-- begin Exercise inputs --

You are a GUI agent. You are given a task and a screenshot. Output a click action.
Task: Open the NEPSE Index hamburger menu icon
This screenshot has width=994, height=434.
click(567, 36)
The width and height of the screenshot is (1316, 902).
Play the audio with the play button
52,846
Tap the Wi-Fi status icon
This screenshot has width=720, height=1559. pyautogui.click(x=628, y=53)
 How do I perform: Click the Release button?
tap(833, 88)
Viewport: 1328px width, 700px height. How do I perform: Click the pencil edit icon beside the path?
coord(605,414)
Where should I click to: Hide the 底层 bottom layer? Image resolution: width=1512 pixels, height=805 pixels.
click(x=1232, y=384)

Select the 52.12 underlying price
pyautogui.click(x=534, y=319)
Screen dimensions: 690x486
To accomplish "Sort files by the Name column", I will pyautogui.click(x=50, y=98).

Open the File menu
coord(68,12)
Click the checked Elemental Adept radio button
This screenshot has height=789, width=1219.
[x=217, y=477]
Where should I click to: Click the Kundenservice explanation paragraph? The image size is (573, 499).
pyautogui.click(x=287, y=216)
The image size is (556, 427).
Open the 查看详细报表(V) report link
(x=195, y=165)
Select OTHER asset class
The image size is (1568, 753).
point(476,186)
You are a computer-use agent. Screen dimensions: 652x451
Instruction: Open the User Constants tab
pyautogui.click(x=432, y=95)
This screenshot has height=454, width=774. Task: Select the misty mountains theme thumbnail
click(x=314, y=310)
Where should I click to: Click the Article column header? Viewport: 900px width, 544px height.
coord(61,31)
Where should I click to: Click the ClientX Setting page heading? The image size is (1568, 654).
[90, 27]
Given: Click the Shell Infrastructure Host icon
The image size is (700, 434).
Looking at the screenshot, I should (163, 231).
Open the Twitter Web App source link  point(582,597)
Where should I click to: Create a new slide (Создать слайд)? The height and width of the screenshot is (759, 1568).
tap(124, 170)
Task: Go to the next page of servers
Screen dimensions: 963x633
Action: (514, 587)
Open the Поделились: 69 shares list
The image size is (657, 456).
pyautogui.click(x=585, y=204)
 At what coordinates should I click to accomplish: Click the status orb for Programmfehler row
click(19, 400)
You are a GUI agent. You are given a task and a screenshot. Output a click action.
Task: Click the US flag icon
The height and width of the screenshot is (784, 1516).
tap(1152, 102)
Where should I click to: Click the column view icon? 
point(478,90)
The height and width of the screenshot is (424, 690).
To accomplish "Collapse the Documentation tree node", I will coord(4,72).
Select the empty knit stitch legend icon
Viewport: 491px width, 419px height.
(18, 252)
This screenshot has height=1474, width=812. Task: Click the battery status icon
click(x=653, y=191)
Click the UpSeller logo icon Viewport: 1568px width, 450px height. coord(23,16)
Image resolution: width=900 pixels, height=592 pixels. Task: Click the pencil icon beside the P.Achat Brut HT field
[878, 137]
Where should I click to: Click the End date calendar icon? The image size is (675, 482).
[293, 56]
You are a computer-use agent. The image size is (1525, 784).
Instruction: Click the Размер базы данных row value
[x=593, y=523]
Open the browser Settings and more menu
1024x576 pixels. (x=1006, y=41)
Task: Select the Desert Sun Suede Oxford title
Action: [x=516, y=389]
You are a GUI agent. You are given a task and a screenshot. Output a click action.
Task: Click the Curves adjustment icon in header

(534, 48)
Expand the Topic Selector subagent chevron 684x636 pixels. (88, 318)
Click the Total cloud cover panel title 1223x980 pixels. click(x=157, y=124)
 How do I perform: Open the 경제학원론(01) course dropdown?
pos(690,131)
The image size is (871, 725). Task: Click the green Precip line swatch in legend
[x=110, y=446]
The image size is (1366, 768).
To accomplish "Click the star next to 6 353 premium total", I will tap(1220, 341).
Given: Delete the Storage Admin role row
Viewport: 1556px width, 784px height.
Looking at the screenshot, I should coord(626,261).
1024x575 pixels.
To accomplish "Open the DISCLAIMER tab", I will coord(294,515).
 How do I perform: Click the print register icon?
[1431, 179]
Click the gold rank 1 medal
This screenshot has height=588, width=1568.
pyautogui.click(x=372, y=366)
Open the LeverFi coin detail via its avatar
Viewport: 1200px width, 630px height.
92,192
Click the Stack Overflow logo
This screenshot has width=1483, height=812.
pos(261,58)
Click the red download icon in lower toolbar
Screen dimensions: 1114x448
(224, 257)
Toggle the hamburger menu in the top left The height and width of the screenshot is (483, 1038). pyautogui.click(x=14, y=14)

-- end Exercise inputs --

Problem description ▸
Please find every line in the records above that contains the word "Instruction" and copy each of those lines in full.

Reply to the task ▸
Instruction: Open the User Constants tab
Instruction: Click the Размер базы данных row value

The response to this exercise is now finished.